According to the U.S. Energy Information Administration, Sudan is China’s 6th largest provider of oil, while Libya is the 11th. China’s recent actions in Libya and South Sudan highlight just how much these relationships matter. Put simply, China values energy security more than it values the right to self-determination. At the start of the Libyan conflict, China appeared to take no side, and criticized others for getting involved. When massive human rights violations were taking place in Darfur, China took no position. Yet, in the last month, China has taken definitive steps to recognize South Sudan. It is clear that China is weighing its growing energy demand against the support for a movement it would never condone within its own borders. In the end, they’ve decided that oil weighs far heavier in the balance.
It is extraordinarily disappointing but hardly surprising that China, a rising power, refuses to use its leverage to promote human rights. Instead China’s indifference to human rights issues and emphasis on resource security provides a poor model for other developing countries: push human rights to the sidelines and ensure economic development at all costs. So far, China’s unhindered growth shows that this model works and provides few incentives for countries to take an approach that is more friendly to human rights.

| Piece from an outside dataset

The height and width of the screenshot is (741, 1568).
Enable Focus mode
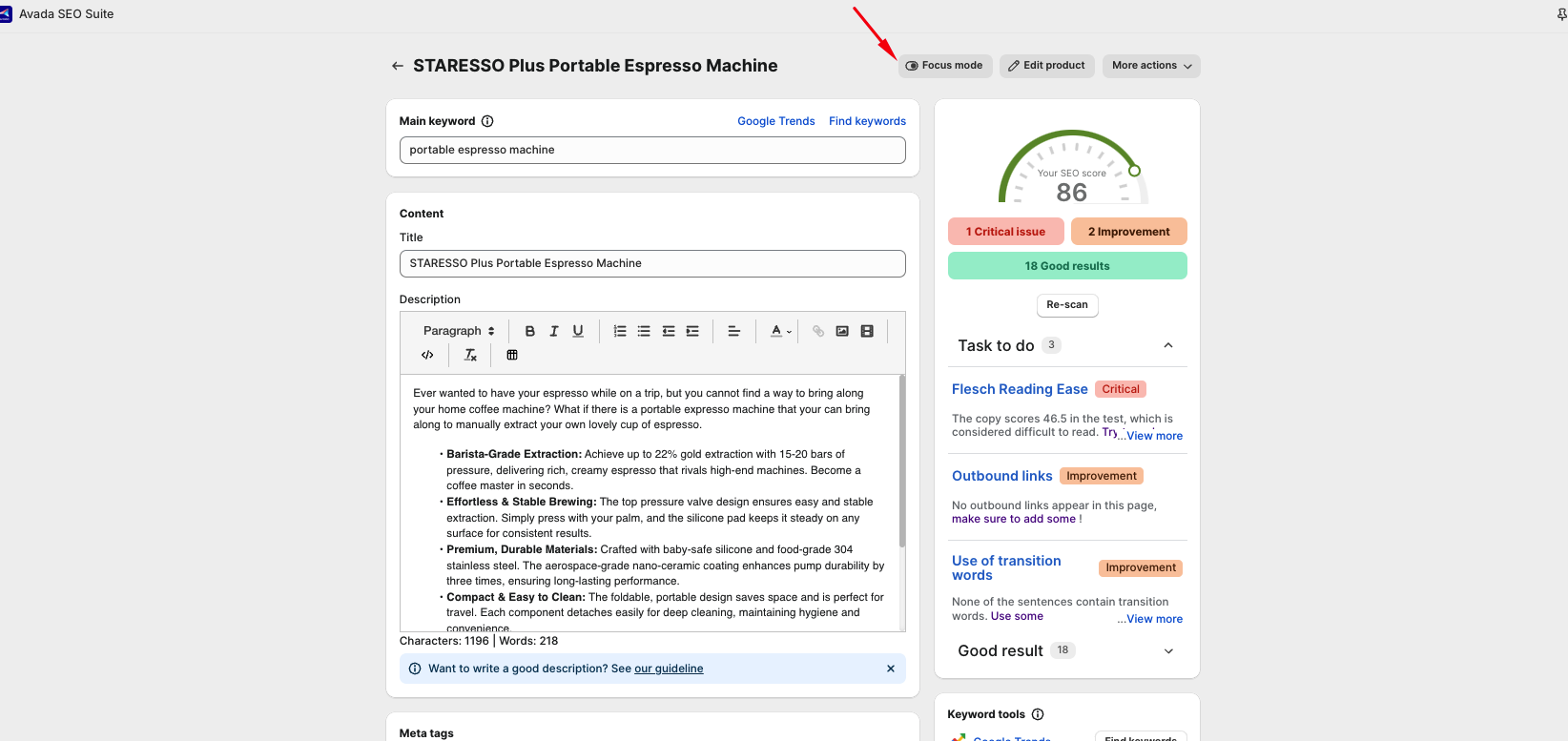click(x=944, y=66)
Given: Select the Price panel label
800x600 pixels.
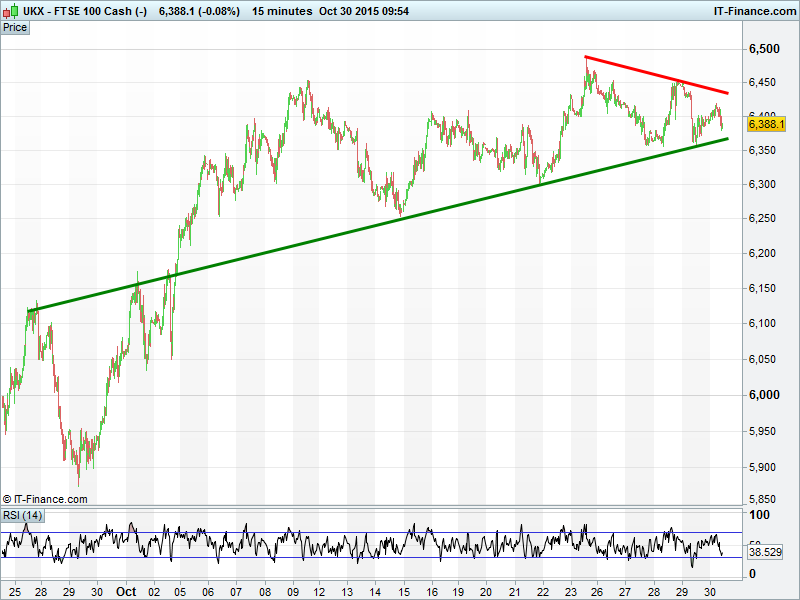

At the same time, China’s decisions opens it up to criticism on the international level. The 2008 Olympic Games highlighted the international community’s disappointment and anger at China’s lack of respect for human rights. German Chancellor Angela Merkel, Prime Minister Donald Tusk of Poland, and President Vaclav Havel of the Czech Republic refused to attend the opening ceremonies. The Olympic torch relay was beset with protesters, especially in Western Europe. China is routinely criticized in publications by international organizations and NGOs such as Amnesty International, Human Rights Watch, Reporters Without Borders, and Freedom House.
While the U.S. has done relatively little to encourage China to improve its human rights record, the U.S. cannot afford to truly offend China, since China owns more U.S. debt than any other foreign nation and is also a major U.S. trading partner. Because the U.S. has its own shortcomings, it is far more likely that the EU will take the lead in pressuring China on human rights. The EU has the added advantage of being able to lead by example due to many rights enshrined and protected in their Charter of Fundamental Rights.
By recognizing the Libyan rebels and South Sudan, China makes sure that it is an ally of the new governments and cannot be cut off from its oil supply for political reasons. Yet how can they maintain this delicate balance? So far China’s answer has been to publicly call for both sides in a conflict to come to a solution that safeguards peace and stability, while ensuring that its investments are well protected via good relationships with those who look poised to take power. Regrettably, for now, this strategy seems to be paying off.